As noted above, top-ten Dow dogs selected7/5/23 by yield, represented eight of the eleven sectors. The Consumer Cyclical sector went missing. (Real Estate is not reported and Utilities has its own Dow Index.)
Actionable Conclusions: Analysts Expected 5 Lowest-Priced of the Ten Highest-Yield Dow Dogs (34) To Deliver 16.15% Vs. (35) 16.42% Net Gains by All Ten Come July 5, 2024
$5000 invested as $1k in each of the five lowest-priced stocks in the top ten Dow Dividend kennel by yield were predicted by analyst 1-year targets to deliver 1.62% LESS gain than from $5,000 invested in all ten. The very highest-priced top ten yielding stock, The Goldman Sachs Group Inc, showed top analyst-estimated gains of 22.23%.
The five lowest-priced Dow top-yield dogs for July 5 were: Walgreens Boots Alliance Inc; Verizon Communications Inc; Cisco Systems Inc; Dow Inc; Coca-Cola Co, with prices ranging from $29.26 to $61.03.
Five higher-priced Dow top-yield dogs as of July 5 were: 3M Co; International Business Machines Corp; Chevron Corp; Amgen Inc; The Goldman Sachs Group, whose prices ranged from 98.63 to $320.05.
The distinction between five low-priced dividend dogs and the general field of ten reflected Michael B. O’Higgins’ “basic method” for beating the Dow. The scale of projected gains based on analyst targets added a unique element of “market sentiment” gauging upside potential. It provided a here-and-now equivalent of waiting a year to find out what might happen in the market.
Caution is advised, since analysts are historically only 15% to 85% accurate on the direction of change and just 0% to 15% accurate on the degree of change. (In 2017 the market somewhat followed analyst sentiment. In 2018 analysts estimates were contrarian indicators of market performance, and they continued to be contrary for the first two quarters of 2019 but switched to conforming for the last two quarters.) In 2020 analyst projections were quite contrarian.
The first half of 2021 most dividend stock price actions exceeded all analyst expectations. The last half of 2021 was still gangbusters. The 2022 September-December slump freed-up five or more Dow dogs, sending them into the ideal zone where returns from $1k invested equal (or exceed) their single-share price.
As the Fed-fueled slide gains momentum in 2023, look for most of the ten Dow Dogs to become Fair-priced… slowly, but surely.
Afterword
Lest there be any doubt about the recommendations in this article, this month there were three Dow Index stocks showing dividends (from $1k invested) exceeding single share price: Verizon Communications, Walgreens Boots Alliance, and Dow Inc. however Walgreens is are overbought with dividend yield exceeding free cash flow yield.

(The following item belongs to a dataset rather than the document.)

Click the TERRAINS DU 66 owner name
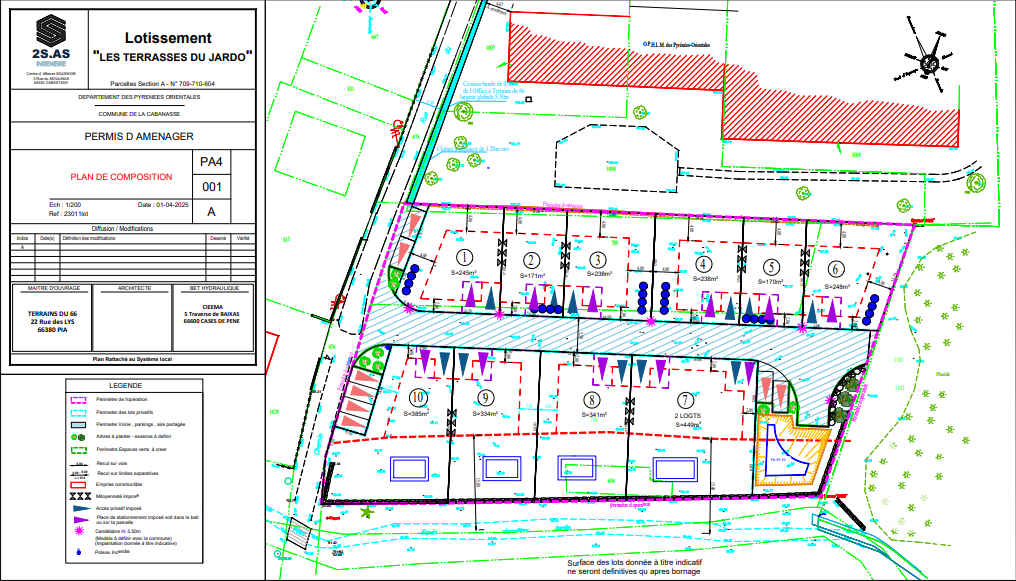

The dogcatcher hands off recommendations are still in place referring to three suspects. One that cut its dividend in March, 2020, being Boeing, has re-learned (and is certified in certain countries) to fly, it still has to coax customers to buy planes again. BA faces strong headwinds to stay on the Dow index (despite analyst optimism for the lone U.S. commercial air-crafter).
Also keep hands off the newest non-dividend member of the Dow, Salesforce.com Inc, until it declares a dividend from $1K invested greater than its single share price, perhaps new leadership will help.
While subscriptions keep the ship afloat, Disney needs audiences to get strapped back into buying tickets to watch and ride and will likely never resume a dividend. Meanwhile DIS has Apple, Amazon, Netflix, and Paramount, TikTok, and numerous other content providers pouring out streamable content. Will the mouse house ever roar again, let-alone, pay dividends?
The net gain/loss estimates above did not factor in any foreign or domestic tax problems resulting from distributions. Consult your tax advisor regarding the source and consequences of “dividends” from any investment.
Stocks listed above were suggested only as possible reference points for your Dow dividend dog stock purchase or sale research process. These were not recommendations.